The ILR Worker Institute released a report in April 2022 entitled Unvarnished: Precarity and Poor Working Conditions for Nail Salon Workers in New York State that detailed the poor working conditions and low wages that nail salon workers in New York State face. One recommendation made in the report was to institute pricing standards as a means to prompt much-needed change in wages and working conditions in the industry.

Price controls are used by the government to set rules on how much private businesses can charge customers for goods or services. They have been used in New York State in industries such as tobacco, milk, rent, taxi rides, and minimum wage and with proven results.

For example, rent-control laws have been implemented to establish a maximum amount that landlords can charge renters. In response to the housing affordability crisis, Oregon, California, Maryland, New York, and New Jersey have implemented rent controls. Research on rent stabilization policies has “shown a strong positive effect on rental affordability, the incidence of evictions, and neighborhood stabilization”. In the past, it was believed rent control policies could negatively affect the housing supply, however, research suggests otherwise, that in fact it bolsters supply. 
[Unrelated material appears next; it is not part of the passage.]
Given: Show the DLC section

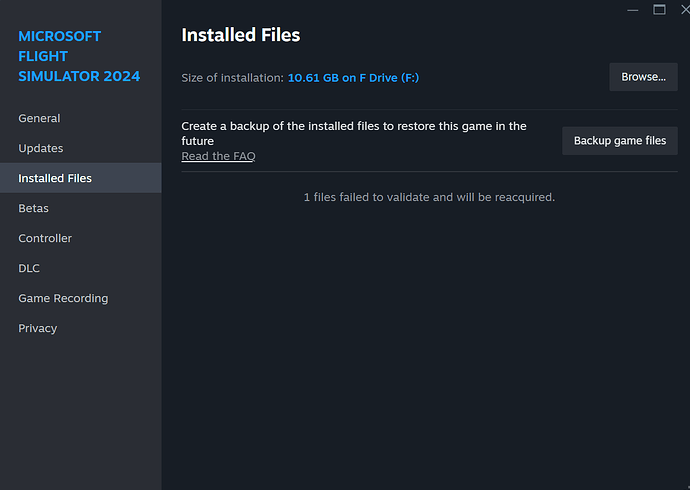Looking at the screenshot, I should pos(29,268).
Price controls have been used in the New York State milk industry. In June of 1991, the New York State Milk Price Gouging Law was enacted to reduce excessive milk pricing. Not only does this policy protect the consumer by limiting excessive milk product pricing, but it also protects the farmers and ensures they receive their fair share of consumer dollars. A minimum price was also set for milk products. The milk industry is an example of New York State using both price ceilings, to bring prices down, and price floors, to establish a minimum price, to stabilize the industry’s prices.

In the 1940s and 1950s price controls were applied to tobacco use to protect small businesses from large businesses and to ensure fair sales practices. In the 2000s, the price control policy objectives in the tobacco industry shifted towards using taxes and pricing to limit the demand for tobacco products as a way to reduce tobacco usage, making price controls a public health tool. In 2009, the federal government implemented the Family Smoking Prevention and Tobacco Control Act which gave the right of restricting and distributing tobacco products to state and local governments. In New York City specifically, the minimum price of all tobacco products was artificially raised and a tax of 10% for non-cigarette tobacco products was implemented.
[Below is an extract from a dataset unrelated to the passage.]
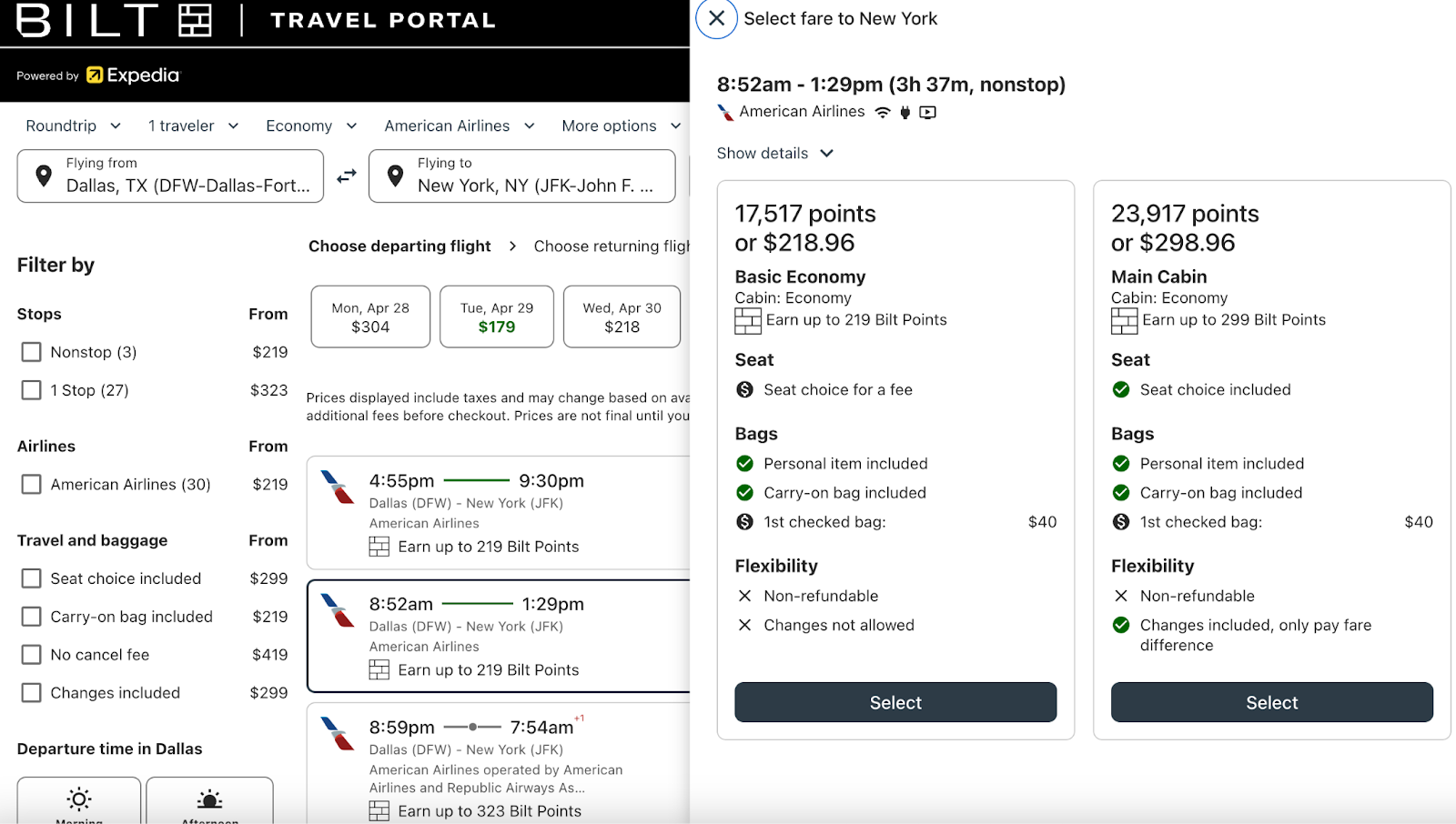Click the in-flight entertainment icon

(927, 113)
The minimum wage is a prime example of price floors as a means of establishing stability in wages across industries. Wages are a form of transaction between laborers and employers – employers “sell” their labor to employers in exchange for wages. Minimum wage prevents the price of labor from falling excessively. There is a federal minimum wage in place across the country which sets the floor, below which wages cannot fall. 

Price controls are used to achieve different public policy objectives–to protect the consumer, to protect small businesses, and to control the behavior of the consumer for the greater good of the public. These examples demonstrate the different ways price controls are applied across industries to achieve a specific policy outcome. And indeed,as the evidence suggests, price controls can achieve a desired policy objective.